━━━━━ GIVEN RECORDS

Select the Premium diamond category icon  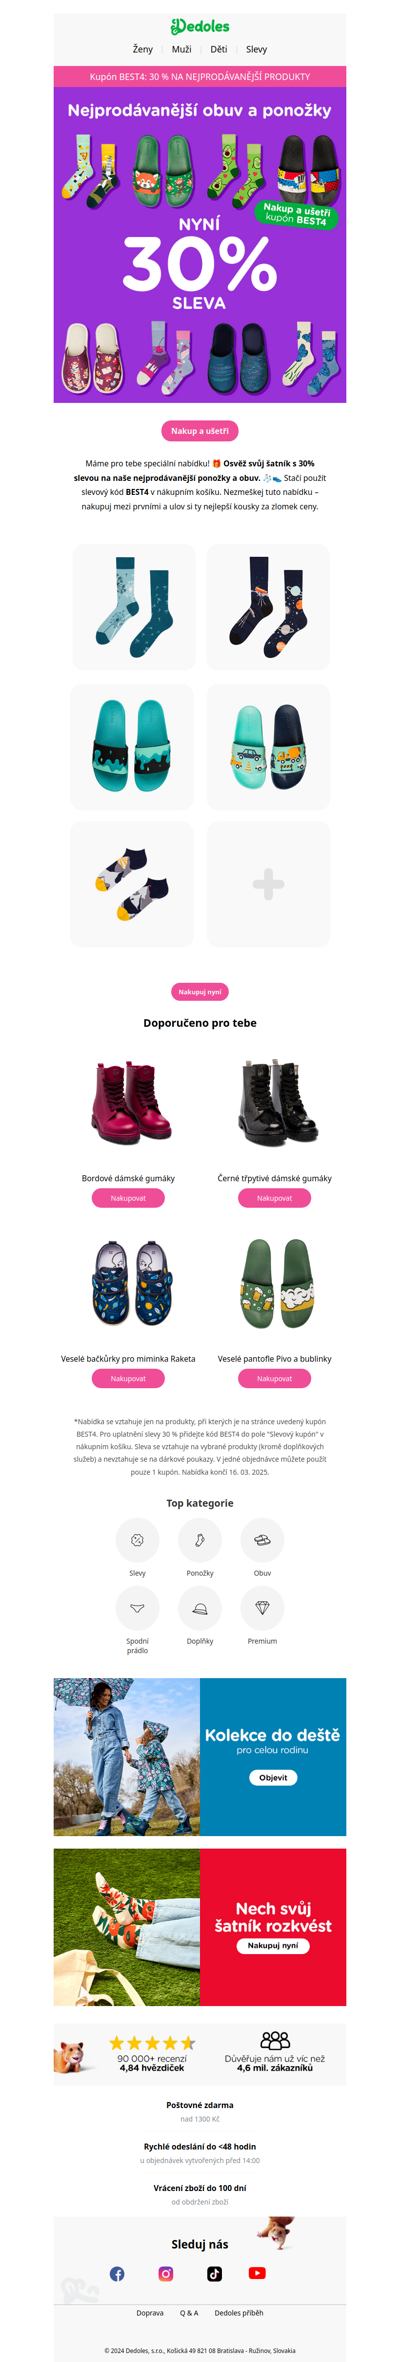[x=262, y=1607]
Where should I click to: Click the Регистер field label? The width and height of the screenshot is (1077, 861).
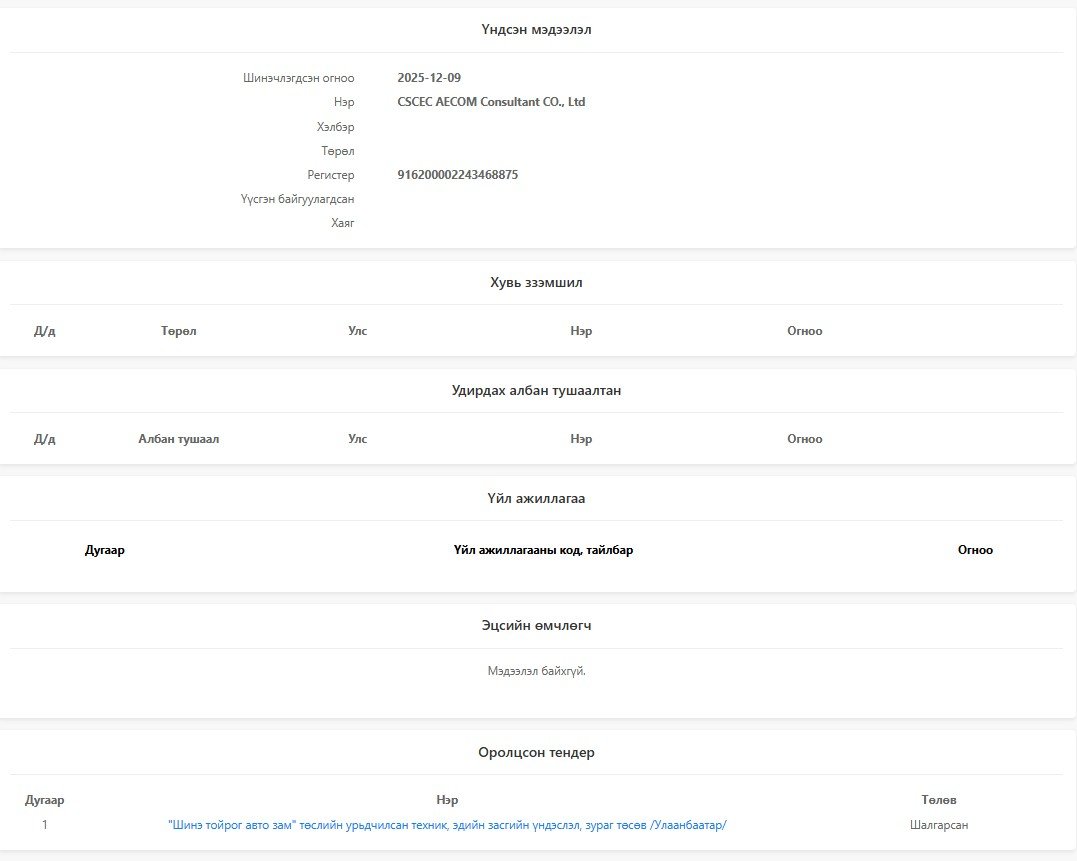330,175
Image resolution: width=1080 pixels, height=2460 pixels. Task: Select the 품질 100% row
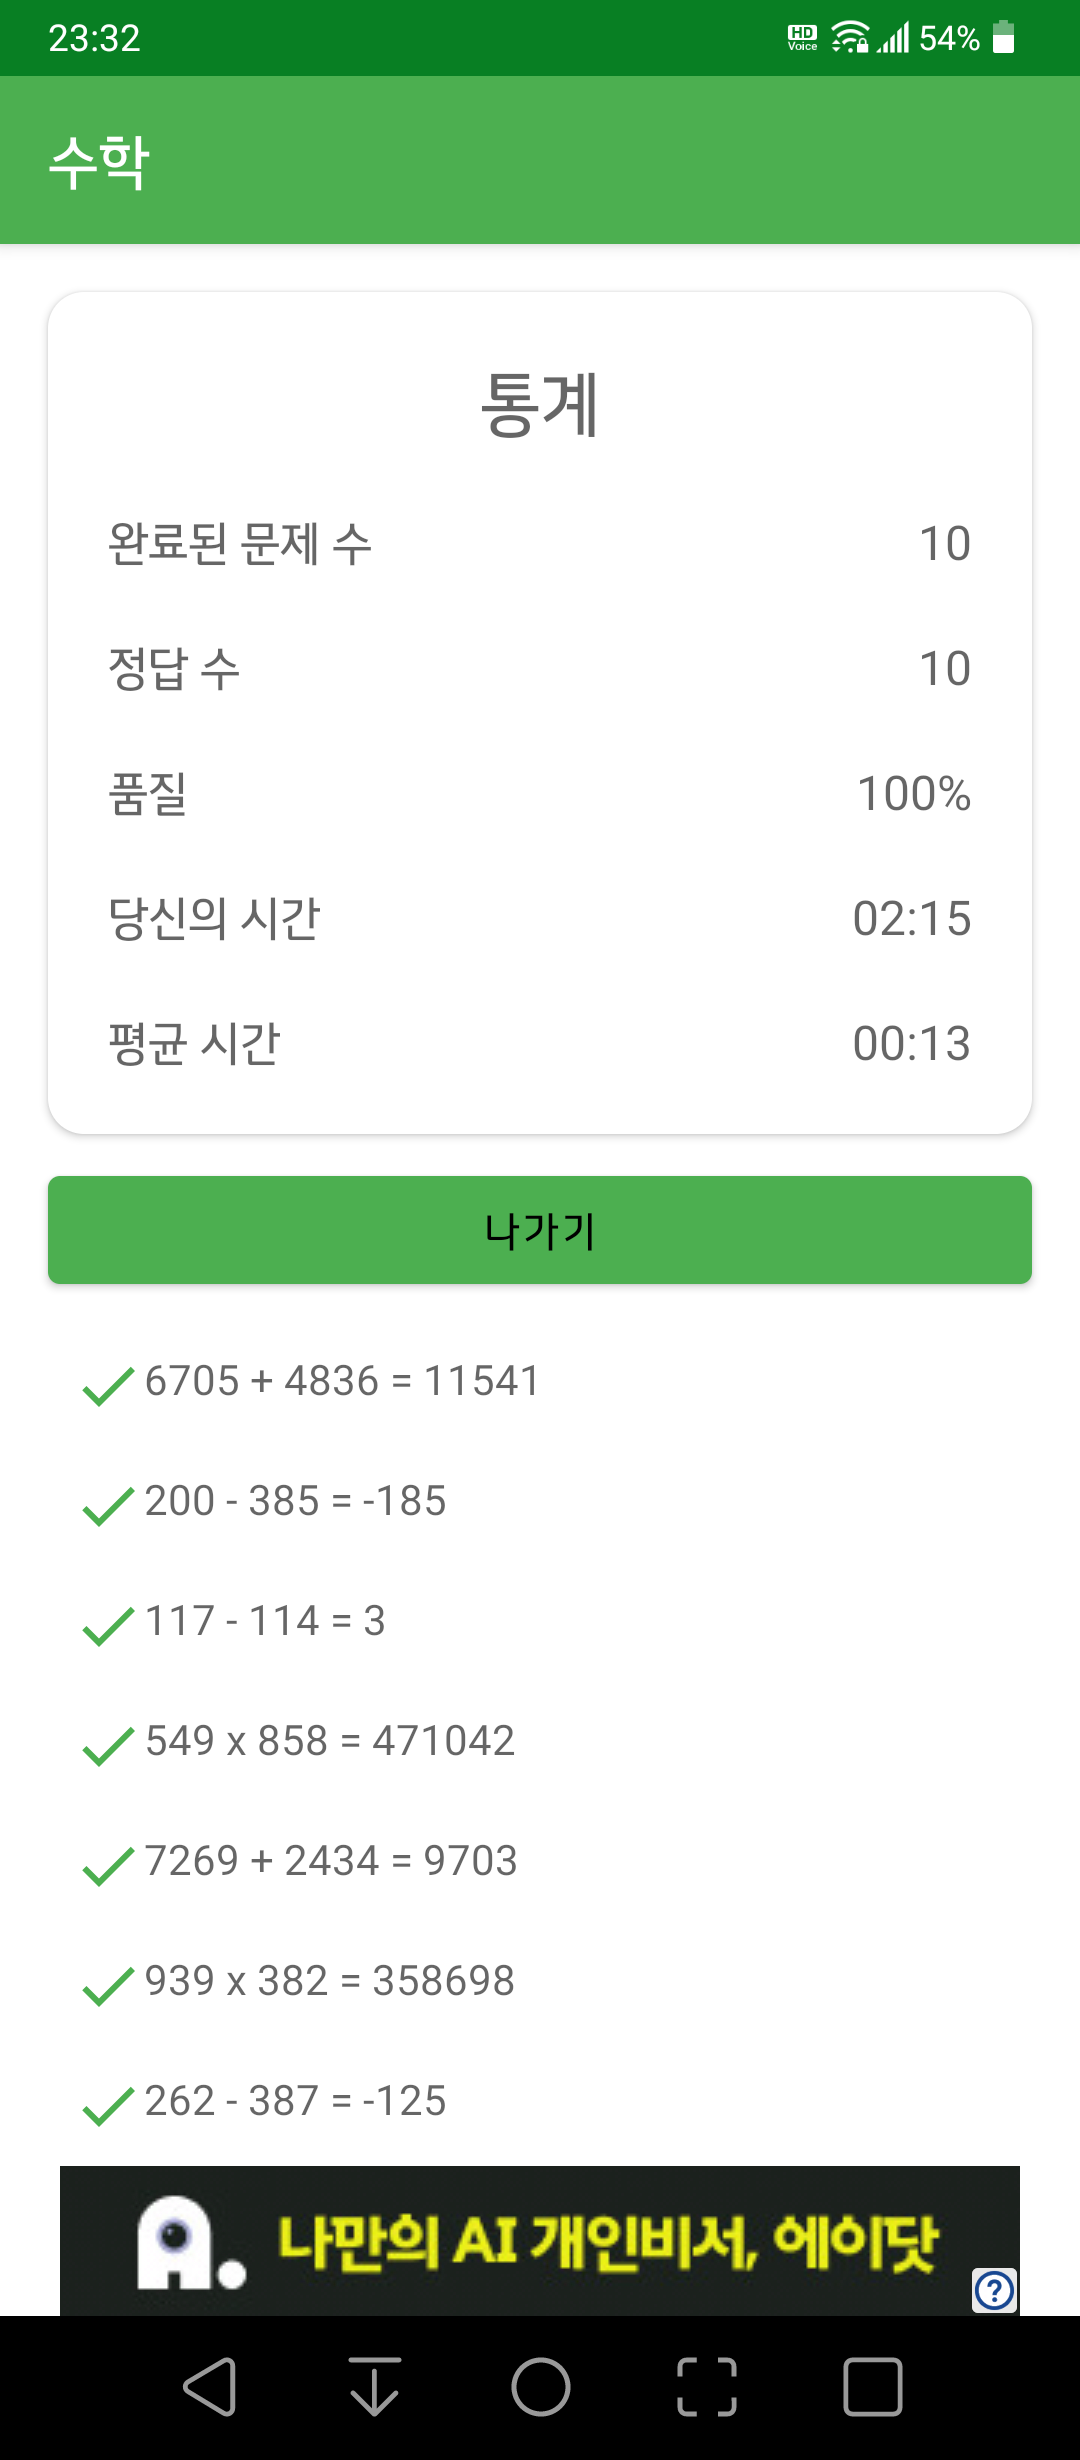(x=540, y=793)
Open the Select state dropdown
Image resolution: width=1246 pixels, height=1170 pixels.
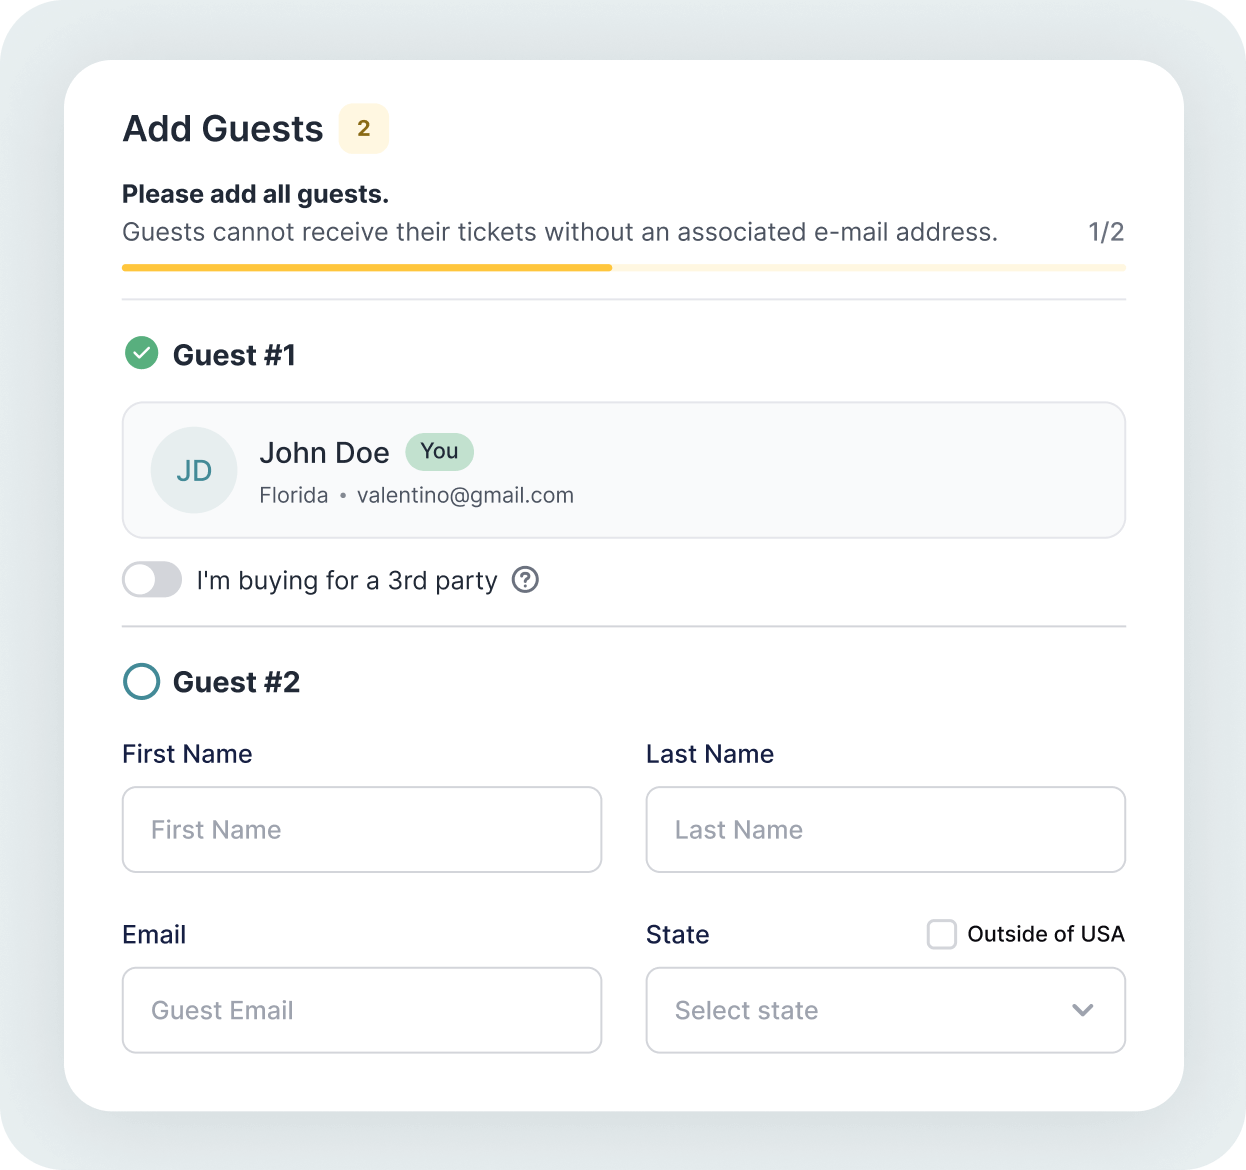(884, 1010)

━━━━━━━━━━

WORK TO BE COMPLETED: In the listing above, find the line containing "Image resolution: width=1246" and restate it and every later line verbatim, with the pictures left out.

ANSWER BELOW:
Image resolution: width=1246 pixels, height=1170 pixels.
(884, 1010)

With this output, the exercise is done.